▶ _Exercise brief_:
Using the data below, output a verbatim copy of the lines between the one holding "Viewport: 368px width, 297px" and the one holding "Image resolution: width=485", inclusive, without any pictures.

Source data:

..............................

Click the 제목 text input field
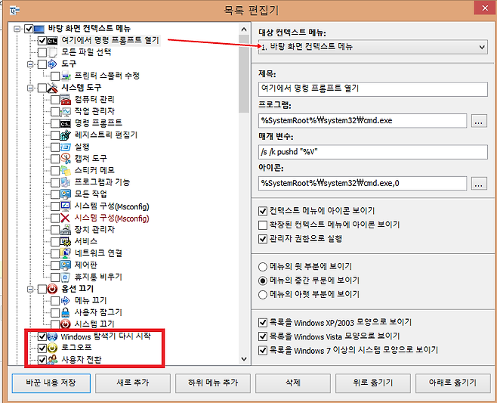The image size is (497, 403). coord(373,88)
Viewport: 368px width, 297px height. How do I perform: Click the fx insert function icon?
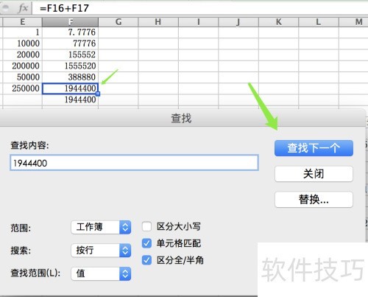click(24, 8)
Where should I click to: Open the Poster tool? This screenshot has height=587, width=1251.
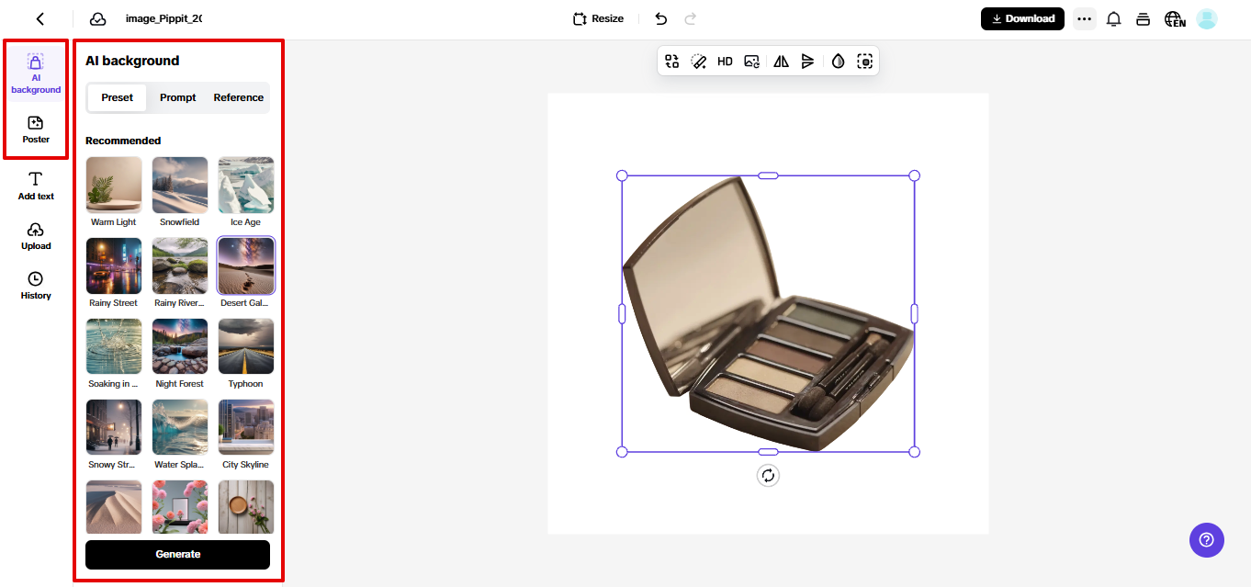click(35, 130)
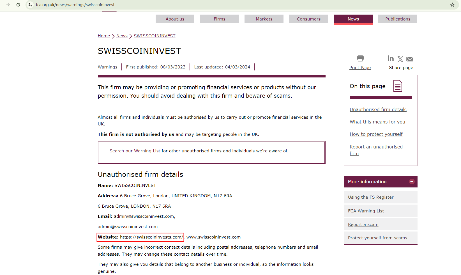
Task: Click the browser forward arrow
Action: [8, 5]
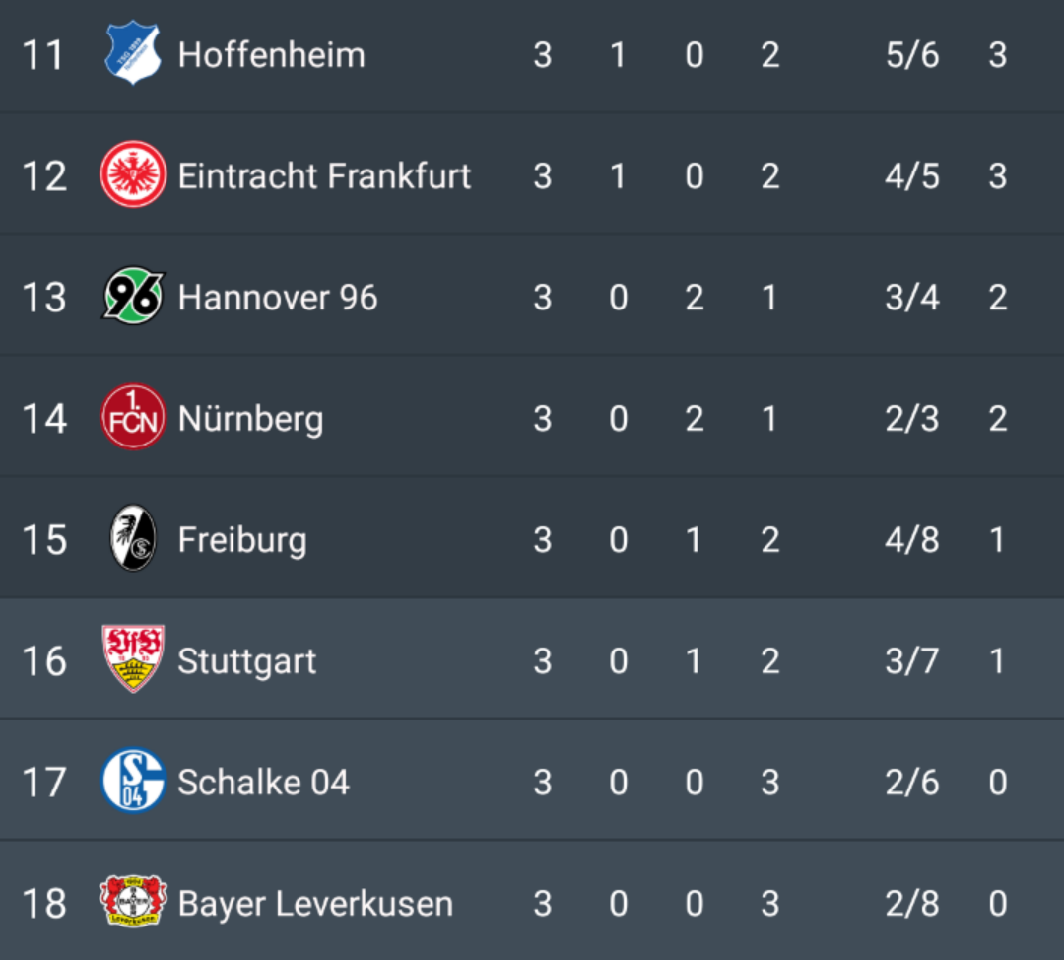Click Eintracht Frankfurt team name
The width and height of the screenshot is (1064, 960).
pyautogui.click(x=324, y=176)
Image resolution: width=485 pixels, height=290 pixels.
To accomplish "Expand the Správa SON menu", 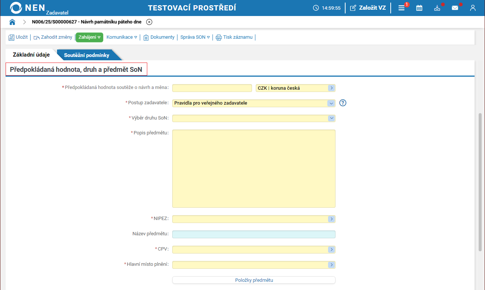I will pos(195,37).
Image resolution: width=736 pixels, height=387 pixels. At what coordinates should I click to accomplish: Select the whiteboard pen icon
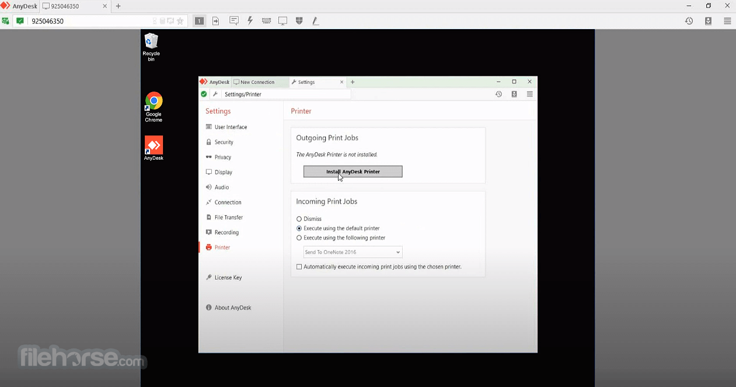click(315, 21)
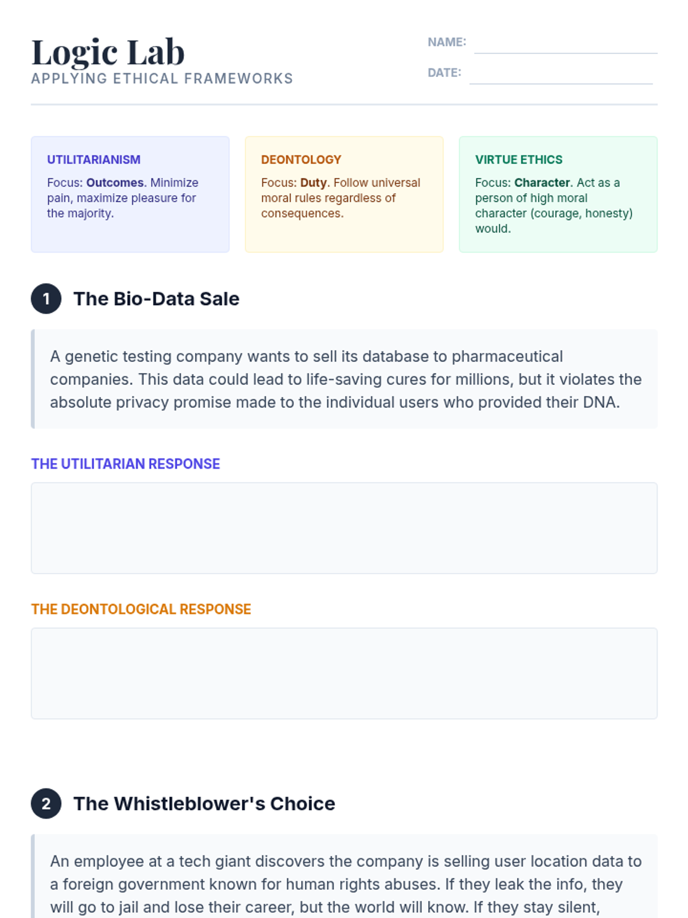
Task: Click the Deontology framework card
Action: click(x=344, y=194)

..............................

▶ _Output for this task_:
Viewport: 368px width, 297px height. How do I perform: Click the fx insert function icon?
click(24, 8)
Where should I click to: Open the Poster tool? This screenshot has height=587, width=1251.
click(35, 130)
Task: Click the browser forward arrow
Action: [8, 5]
Click Eintracht Frankfurt team name
The width and height of the screenshot is (1064, 960).
pyautogui.click(x=324, y=176)
Image resolution: width=485 pixels, height=290 pixels.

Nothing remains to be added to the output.